In "gut" (good) times and "shlekht" (bad)
times people write, think about, and talk
"Got" is in the news...again.
"Sarah Palin: God Wrote Notes On His
"God is present amid suffering in Haiti"
"Jon Stewart is God"
"God #10 - Children rank God #10, just
ahead of bad food"
"Does God Want You To Be Rich ("Raykh")?"
When the media first challenged Sarah Palin's need to write her core beliefs on her "hant" (hand) to remember them, she replied, "I didn't really have a good answer, as so often--is me. But then somebody sent me the other day, Isaiah 49:16, and you need to go home and look it up. Before you look it up, I'll tell you what is says though. It says, hey, if it was good enough for God, scribbling on the palm of his hand, it's good enough for me, for us. He says, in that passage, 'I wrote your name on the palm of my hand to remember you,' and I'm like 'Okay, I'm in good company.'"
Of course, the Bible didn't mention using "shtendik" (permanent) markers. Before invoking God, Palin tried to explain away the hand notes by calling them "a poor man's teleprompter." (She claimed that she got the idea from her schoolteacher, father, who she said would "read the palm of his hand to see what, you know, was on tap first for the curriculum the next day.")
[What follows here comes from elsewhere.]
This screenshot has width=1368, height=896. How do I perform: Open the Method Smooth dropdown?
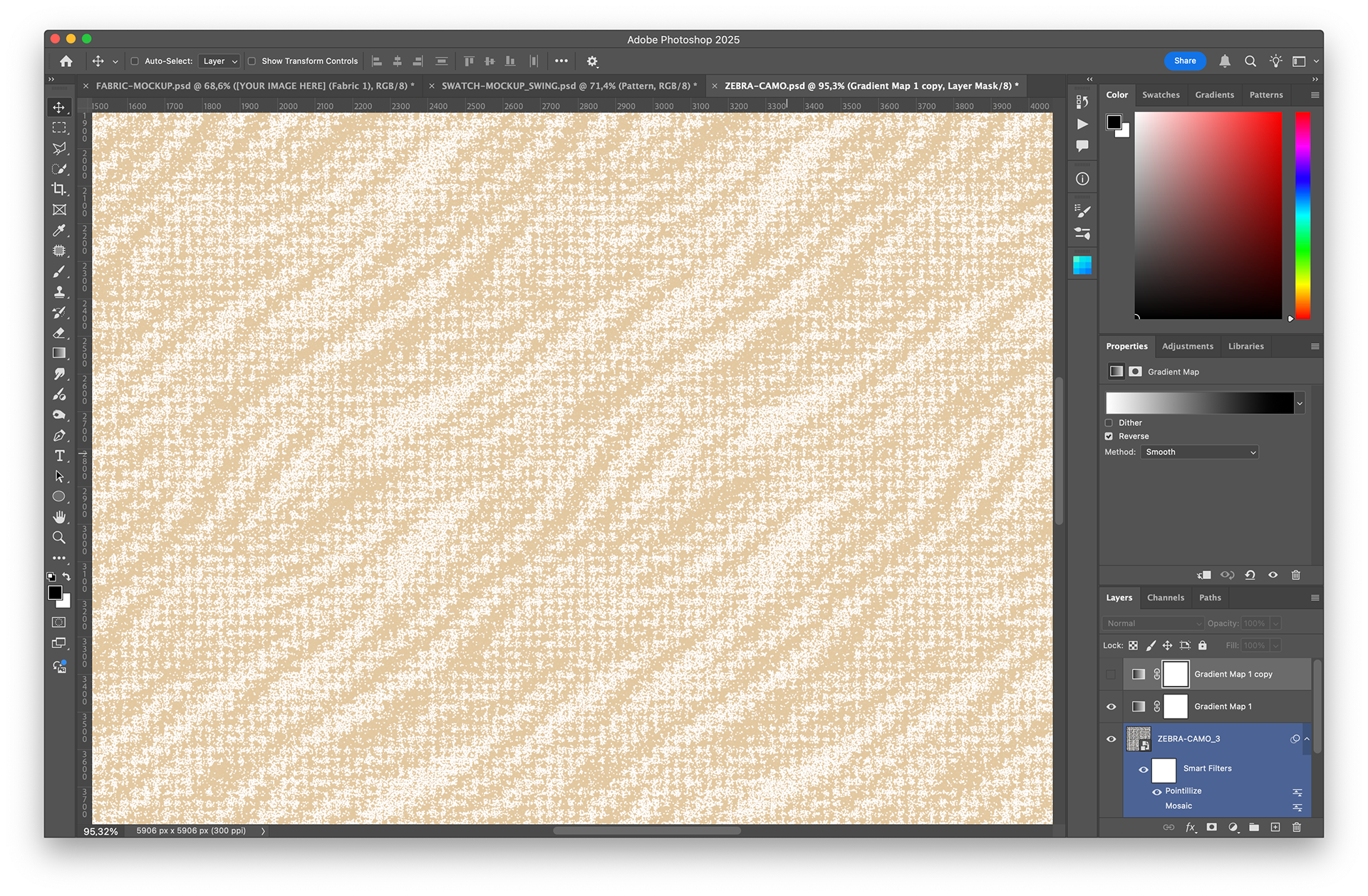[x=1199, y=452]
"Der kinder" (The children) also communicate with "Got." One little "meydl" (girl) said,
"Dear God, I wished on a star two times, but nothing happened. Now what?
Comedian, Don Rickles ("Rickles' Letters")
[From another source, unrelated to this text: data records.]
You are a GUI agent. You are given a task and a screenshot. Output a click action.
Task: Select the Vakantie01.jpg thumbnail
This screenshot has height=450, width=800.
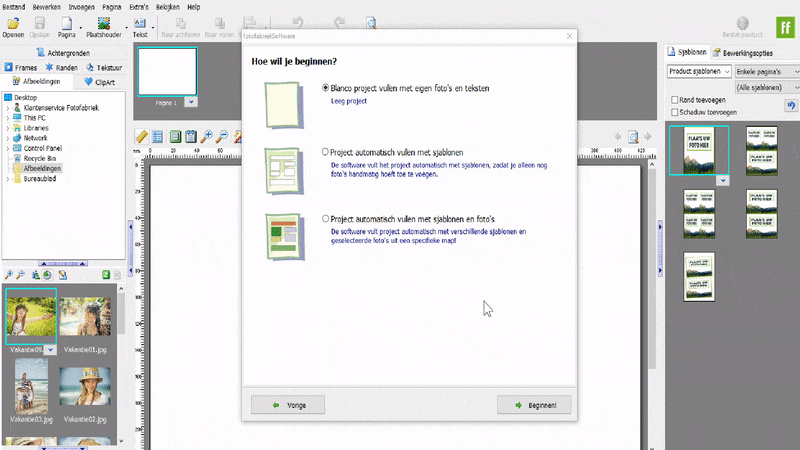click(x=83, y=318)
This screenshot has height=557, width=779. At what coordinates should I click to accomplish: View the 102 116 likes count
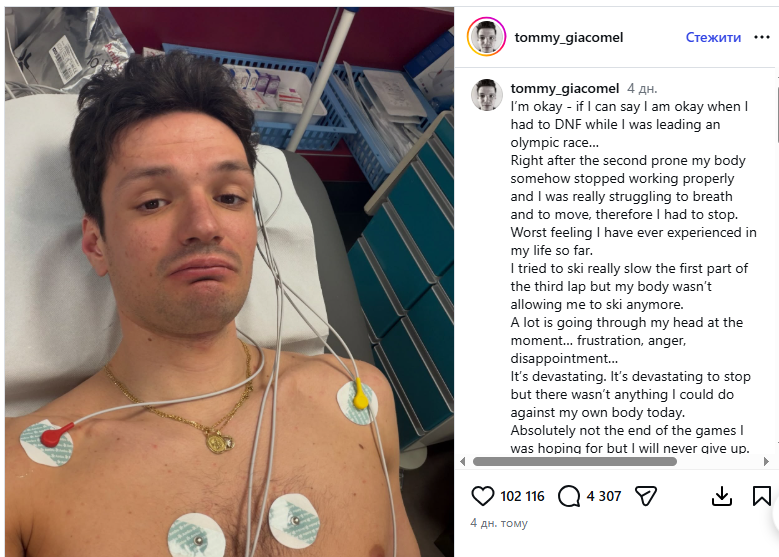(x=522, y=496)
I love you and I respect you so I'm not about to get cute with the wisecracks.
Besides, at eighty-two that could be shaky.
Look what you've done for me. A beautiful wife, children, grandchildren, and loving friends. The sense of humor you've given me has taken me a long way. Who would have thought there was money in telling a guy in a Vegas audience, 'Take off your hat, it's not a Jewish holiday.'
Thinking along those lines, is there any chance of getting me better seats for the High Holidays? Either way, I'll be there."
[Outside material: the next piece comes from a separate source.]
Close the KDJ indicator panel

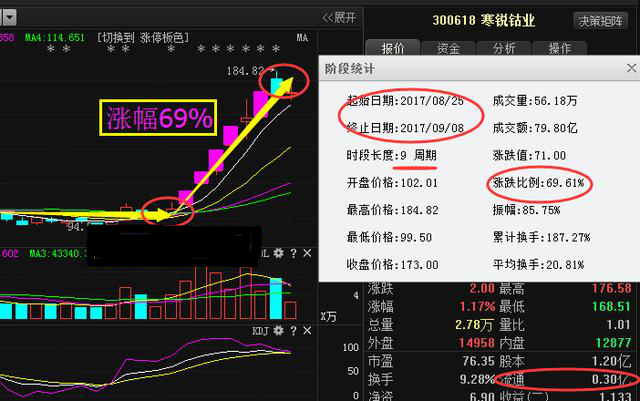pyautogui.click(x=306, y=331)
And David M. Bader ("Haikus for Jews"), has something to say to God:
Yom Kippur - forgive
me, God, for the Mercedes
And all the lobsters.
And, finally, a wonderful story about God from Rabbi Adam Stein, ("Jooz Nooz"), Chabad at Stony Brook University:
One day G-d was sitting in Heaven when all the scientists of the world gathered for a massive convention. They had finally discovered the secret to creation, and they too could now create the world on their own. The conclusion was that there was no longer any need for G-d.
So the scientists appointed a representative to approach G-d with their new found conclusion. "Lord, we don't need You anymore. Science has finally figured out a way to create life out of nothing. In other words, we can now do what you did in the 'Beginning.'"
"Oh, is that so? Tell me..."replied G-d.
"Well," says the scientist, "we can take dirt and form it into the likeness of You and breathe life into it, thereby creating man."
"Well, that's interesting. Show me."
So the scientist bends down to the earth and starts to mold the soil.
"Oh no, no, no..." interrupts G-d. "First, get your own dirt!"